[Dataset entries]
#####

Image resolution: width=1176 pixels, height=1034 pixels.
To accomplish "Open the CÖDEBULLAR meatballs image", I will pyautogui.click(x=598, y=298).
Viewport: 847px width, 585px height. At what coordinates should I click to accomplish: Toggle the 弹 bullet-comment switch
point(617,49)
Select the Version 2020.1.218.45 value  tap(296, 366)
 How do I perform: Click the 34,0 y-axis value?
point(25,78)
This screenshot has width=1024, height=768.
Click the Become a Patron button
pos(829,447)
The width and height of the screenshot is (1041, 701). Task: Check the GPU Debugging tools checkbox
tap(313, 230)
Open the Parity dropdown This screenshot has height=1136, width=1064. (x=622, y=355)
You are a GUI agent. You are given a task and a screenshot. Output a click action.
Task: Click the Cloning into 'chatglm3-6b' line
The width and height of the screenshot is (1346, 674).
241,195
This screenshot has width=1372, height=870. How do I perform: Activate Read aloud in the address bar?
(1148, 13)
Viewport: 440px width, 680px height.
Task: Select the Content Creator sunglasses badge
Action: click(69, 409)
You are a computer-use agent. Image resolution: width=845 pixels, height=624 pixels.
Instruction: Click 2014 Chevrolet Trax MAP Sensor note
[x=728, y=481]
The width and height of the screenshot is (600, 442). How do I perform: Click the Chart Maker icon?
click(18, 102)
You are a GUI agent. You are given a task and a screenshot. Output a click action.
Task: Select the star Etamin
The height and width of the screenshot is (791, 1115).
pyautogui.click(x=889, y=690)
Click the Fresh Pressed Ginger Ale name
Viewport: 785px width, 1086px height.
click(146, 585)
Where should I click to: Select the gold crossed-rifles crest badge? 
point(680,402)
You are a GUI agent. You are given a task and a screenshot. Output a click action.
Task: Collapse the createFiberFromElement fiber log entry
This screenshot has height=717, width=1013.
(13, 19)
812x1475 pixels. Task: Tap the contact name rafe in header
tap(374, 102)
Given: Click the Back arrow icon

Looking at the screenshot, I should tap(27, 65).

#####

> Exercise brief
Output the data once more, exactly as it appears above.

> Written response
Image resolution: width=1176 pixels, height=1034 pixels.
To accomplish "Open the CÖDEBULLAR meatballs image", I will pyautogui.click(x=598, y=298).
Viewport: 847px width, 585px height. At what coordinates should I click to accomplish: Toggle the 弹 bullet-comment switch
point(617,49)
Select the Version 2020.1.218.45 value  tap(296, 366)
 How do I perform: Click the 34,0 y-axis value?
point(25,78)
This screenshot has width=1024, height=768.
Click the Become a Patron button
pos(829,447)
The width and height of the screenshot is (1041, 701). Task: Check the GPU Debugging tools checkbox
tap(313, 230)
Open the Parity dropdown This screenshot has height=1136, width=1064. (x=622, y=355)
You are a GUI agent. You are given a task and a screenshot. Output a click action.
Task: Click the Cloning into 'chatglm3-6b' line
The width and height of the screenshot is (1346, 674).
241,195
This screenshot has width=1372, height=870. How do I perform: Activate Read aloud in the address bar?
(1148, 13)
Viewport: 440px width, 680px height.
Task: Select the Content Creator sunglasses badge
Action: click(69, 409)
You are a computer-use agent. Image resolution: width=845 pixels, height=624 pixels.
Instruction: Click 2014 Chevrolet Trax MAP Sensor note
[x=728, y=481]
The width and height of the screenshot is (600, 442). How do I perform: Click the Chart Maker icon?
click(18, 102)
You are a GUI agent. You are given a task and a screenshot. Output a click action.
Task: Select the star Etamin
The height and width of the screenshot is (791, 1115).
pyautogui.click(x=889, y=690)
Click the Fresh Pressed Ginger Ale name
Viewport: 785px width, 1086px height.
click(146, 585)
Where should I click to: Select the gold crossed-rifles crest badge? 
point(680,402)
You are a GUI agent. You are given a task and a screenshot. Output a click action.
Task: Collapse the createFiberFromElement fiber log entry
This screenshot has height=717, width=1013.
(13, 19)
812x1475 pixels. Task: Tap the contact name rafe in header
tap(374, 102)
Given: Click the Back arrow icon

Looking at the screenshot, I should tap(27, 65).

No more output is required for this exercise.